→ DOCUMENT SEGMENT
Case 2: Key k in internal node x

Let y = child preceding k, z = child following k

Case 2a: If y has at least ⌈m/2⌉ keys:
    Find predecessor k' of k (rightmost key in y's subtree)
    Replace k with k' in x
    Recursively delete k' from y's subtree

Case 2b: If z has at least ⌈m/2⌉ keys:
    Find successor k' of k (leftmost key in z's subtree)
    Replace k with k' in x
    Recursively delete k' from z's subtree

Case 2c: If both y and z have exactly ⌈m/2⌉-1 keys:
    Merge k and all of z into y
    Child y now contains k and all keys from z
    Recursively delete k from y

Proactive approach (ensuring minimum keys during descent):

Just as proactive splitting prevents backtracking during insertion, we can ensure nodes have at least t keys (where t = ⌈m/2⌉) during descent:

BTreeDelete(node, key):
    // Ensure node has at least t keys (unless root)
    i = FindKeyPosition(node, key)
    
    if KeyFoundAt(node, i):
        if node.isLeaf:
            RemoveFromLeaf(node, i)
        else:
            DeleteFromInternalNode(node, i)
    else:
        if node.isLeaf:
            // Key not in tree
            return NOT_FOUND
        
        // Ensure child has enough keys before descending
        EnsureMinimumKeys(node, i)
        
        // Recurse into child
        BTreeDelete(node.children[i], key)

EnsureMinimumKeys(node, childIndex):
    child = node.children[childIndex]
    
    if child.keyCount >= t:
        return  // Already has enough keys
    
    // Try borrowing from left sibling
    if childIndex > 0 and node.children[childIndex - 1].keyCount >= t:
        BorrowFromLeft(node, childIndex)
    // Try borrowing from right sibling
    else if childIndex < node.keyCount and node.children[childIndex + 1].keyCount >= t:
        BorrowFromRight(node, childIndex)
    // Must merge
    else:
        if childIndex > 0:
            MergeWithLeft(node, childIndex)
        else:
            MergeWithRight(node, childIndex)

Root Special Case

If merging causes the root to become empty (it loses its only key), the merged child becomes the new root, reducing tree height by 1. This is the only operation that decreases B-tree height—just as root splitting is the only operation that increases it.

→ DATA EXTRACT
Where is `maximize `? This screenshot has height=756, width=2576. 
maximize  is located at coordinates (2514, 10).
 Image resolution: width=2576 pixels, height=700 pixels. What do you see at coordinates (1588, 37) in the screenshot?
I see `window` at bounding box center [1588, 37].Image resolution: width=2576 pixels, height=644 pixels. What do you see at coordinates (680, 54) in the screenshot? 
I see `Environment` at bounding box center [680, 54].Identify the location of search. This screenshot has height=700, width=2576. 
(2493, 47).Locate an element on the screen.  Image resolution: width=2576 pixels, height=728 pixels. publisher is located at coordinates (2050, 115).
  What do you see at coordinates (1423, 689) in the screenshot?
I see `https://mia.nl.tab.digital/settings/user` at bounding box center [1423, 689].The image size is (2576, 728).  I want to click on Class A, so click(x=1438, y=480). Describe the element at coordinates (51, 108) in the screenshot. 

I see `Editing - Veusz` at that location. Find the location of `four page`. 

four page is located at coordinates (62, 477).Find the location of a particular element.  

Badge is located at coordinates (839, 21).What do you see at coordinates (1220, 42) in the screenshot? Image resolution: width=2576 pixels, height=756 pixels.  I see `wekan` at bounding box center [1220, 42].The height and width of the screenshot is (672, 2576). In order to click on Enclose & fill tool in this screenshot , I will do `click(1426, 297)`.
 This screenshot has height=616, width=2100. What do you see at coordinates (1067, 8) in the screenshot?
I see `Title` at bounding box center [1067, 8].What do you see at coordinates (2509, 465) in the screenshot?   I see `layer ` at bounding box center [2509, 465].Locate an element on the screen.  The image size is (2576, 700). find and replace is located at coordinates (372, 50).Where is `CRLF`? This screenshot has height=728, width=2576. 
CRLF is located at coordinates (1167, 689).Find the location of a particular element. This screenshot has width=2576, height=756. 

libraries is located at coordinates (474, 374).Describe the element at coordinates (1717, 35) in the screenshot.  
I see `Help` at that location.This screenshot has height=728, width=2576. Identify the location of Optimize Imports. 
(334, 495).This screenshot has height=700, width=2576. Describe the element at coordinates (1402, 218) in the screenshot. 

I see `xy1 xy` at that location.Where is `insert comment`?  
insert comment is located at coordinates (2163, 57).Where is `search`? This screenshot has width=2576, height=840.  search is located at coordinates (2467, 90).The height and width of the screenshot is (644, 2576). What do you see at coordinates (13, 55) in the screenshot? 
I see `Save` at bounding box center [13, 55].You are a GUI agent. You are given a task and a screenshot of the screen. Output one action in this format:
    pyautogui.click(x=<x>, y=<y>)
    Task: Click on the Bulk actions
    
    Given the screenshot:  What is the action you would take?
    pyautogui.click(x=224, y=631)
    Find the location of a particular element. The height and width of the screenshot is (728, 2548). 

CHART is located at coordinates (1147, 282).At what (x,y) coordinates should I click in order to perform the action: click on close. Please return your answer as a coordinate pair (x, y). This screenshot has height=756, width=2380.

→ SHORT TASK 1
In the B-tree deletion text, what happens when merging leaves the root empty?
→ SHORT TASK 2
Print the passage of the B-tree deletion text starting at "Just as proactive" and ending at "DeleteFromInternalNode(node, i)".
→ SHORT TASK 3
Carry on the B-tree deletion text after its last sentence.

→ RESULT 1
The merged child becomes the new root, and the tree height drops by 1.

→ RESULT 2
Just as proactive splitting prevents backtracking during insertion, we can ensure nodes have at least t keys (where t = ⌈m/2⌉) during descent:

BTreeDelete(node, key):
    // Ensure node has at least t keys (unless root)
    i = FindKeyPosition(node, key)
    
    if KeyFoundAt(node, i):
        if node.isLeaf:
            RemoveFromLeaf(node, i)
        else:
            DeleteFromInternalNode(node, i)

→ RESULT 3
B+ Trees — The Database Variant

While B-trees are powerful, most database systems actually use a variant called the B+ tree. This modification optimizes for the specific access patterns databases need.

Key differences:

All data in leaves: B+ trees store actual data (or pointers to data) only in leaf nodes. Internal nodes contain only keys for navigation.
Leaf nodes are linked: Leaves form a linked list, enabling efficient range scans.
Duplicated keys: Keys from internal nodes are repeated in leaves (they guide navigation but the actual key-value pairs are in leaves).
Higher branching factor: Since internal nodes don't store values, they can fit more keys per block.

Converting Mermaid diagram...

Why B+ trees dominate databases:

Range queries: With linked leaves, scanning all records from 30 to 60 just follows leaf links—no tree traversal needed after finding 30.
Better cache utilization: Internal nodes (more frequently accessed) contain only keys and fit more easily in memory. Data-heavy leaves can stay on disk.
Consistent access patterns: Every search traverses to a leaf, making performance predictable.
Full scans: Scanning the entire table just traverses the leaf linked list—no internal nodes needed.
Simpler deletion: Deleting from a leaf doesn't affect navigation (internal keys can remain as "signpost" values).

B-Tree vs. B+ Tree Comparison
Aspect	B-Tree	B+ Tree
Data location	All nodes	Leaves only
Search terminates	Any level	Always at leaf
Leaf linking	Typically none	Linked list
Range queries	Tree traversal	Leaf scan
Internal node size	Keys + values	Keys only
Branching factor	Lower	Higher
Database usage	Less common	Standard choice

Complexity Analysis Summary

Let's consolidate the time and space complexity for B-tree operations. For a B-tree with n keys and order m:

B-Tree Time Complexity
Operation	Disk I/O	CPU Time	Notes
Search	O(log_m n)	O(log n)	Height traversal + binary search per node
Insert	O(log_m n)	O(m × log_m n)	May split O(height) nodes
Delete	O(log_m n)	O(m × log_m n)	May merge/borrow O(height) times
Range query (k items)	O(log_m n + k/m)	O(log n + k)	Find start, then scan leaves (B+)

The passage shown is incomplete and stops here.